Vulnerability Management

PayPal addressing another two-factor authentication bypass

PayPal account security is at risk again.

Australian researcher Joshua Rogers has discovered a method for getting past PayPal's two-factor authentication, which is possible due to an issue in the way that PayPal accounts integrate with eBay accounts.

The exploit requires primary credentials, Rogers told SCMagazine.com in a Tuesday email correspondence, explaining that a successful bypass could enable an attacker to log on and do anything a regular user can do, including send money, as well as change settings such as the account password.

A PayPal spokesperson told SCMagazine.com in a Tuesday email correspondence that the company is aware of the issue, which is limited to a small amount of integrations with Adaptive Payments, and is working on getting it addressed as quickly as possible.

Rogers said PayPal told him something similar on June 5 when he notified the company of the bypass exploit, but apparently the problem was never fixed, so he decided to disclose the issue in a Monday post.

When setting up the integration feature from any eBay account, Rogers wrote, users are taken to a PayPal login page with a URL that contains “=_integrated-registration,” which a Google search shows is used solely for PayPal account and eBay account integration.

“Once you're actually logged in, a cookie is set with your details, and you're redirected to a page to confirm the details of the process,” Rogers wrote. “And this is where the exploit lays.

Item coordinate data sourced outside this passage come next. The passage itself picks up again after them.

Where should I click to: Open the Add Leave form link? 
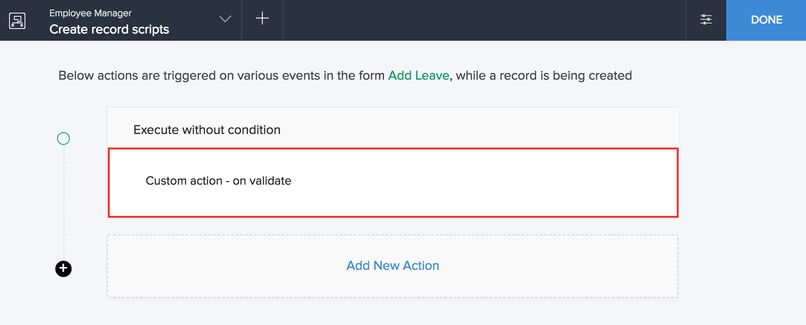pos(418,76)
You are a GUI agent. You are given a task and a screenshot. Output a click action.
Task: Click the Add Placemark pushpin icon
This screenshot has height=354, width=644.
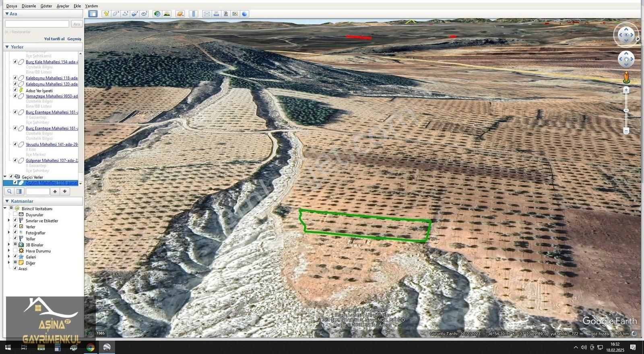coord(106,14)
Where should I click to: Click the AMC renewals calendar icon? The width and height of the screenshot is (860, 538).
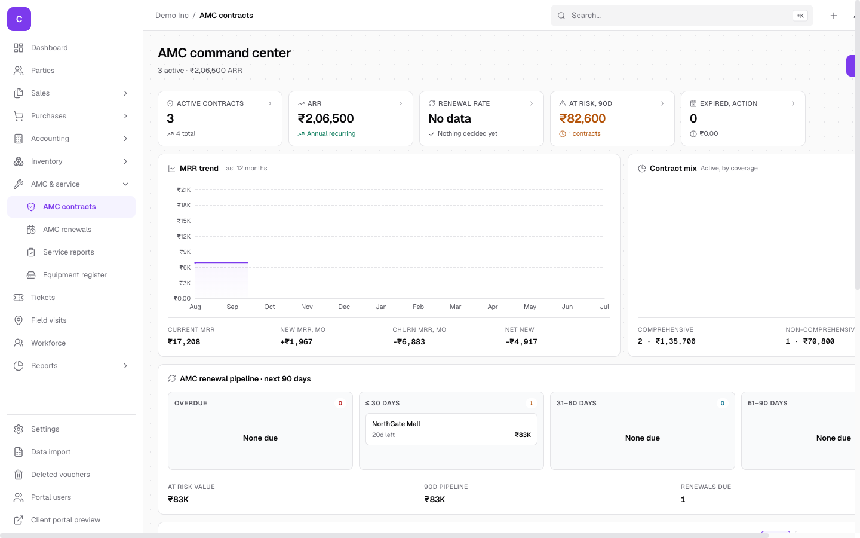coord(31,230)
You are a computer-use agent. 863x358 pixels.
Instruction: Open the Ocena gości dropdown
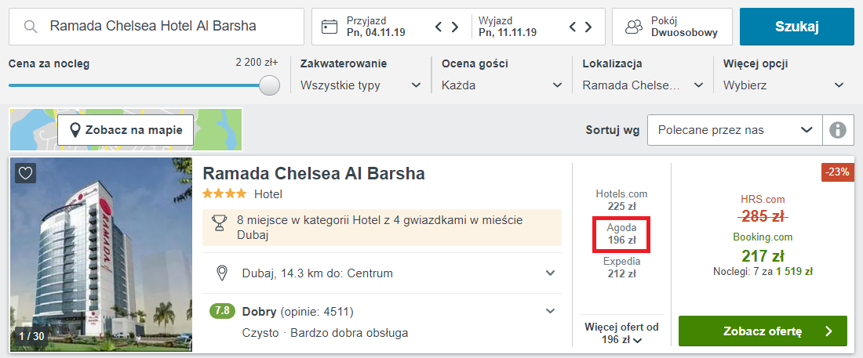502,85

Now just load https://www.paypal.com/, and you are logged in, and don't need to re-enter your login.”

Rogers added, “So, the actual bug itself is that the "=_integrated-registration" function does not check for a [two-factor authentication] code, despite logging you into PayPal.”

The reason it works is because PayPal assumes that by logging in through eBay, the account must belong to the same person, Rogers said, explaining that one reason for the problem might just be that developers forgot to update the code.  

“I consider it a significant vulnerability,” Rogers said, adding that implementing a fix should be simple. “If you think of [two-factor authentication] as a second password, it's like making the second password completely obsolete.”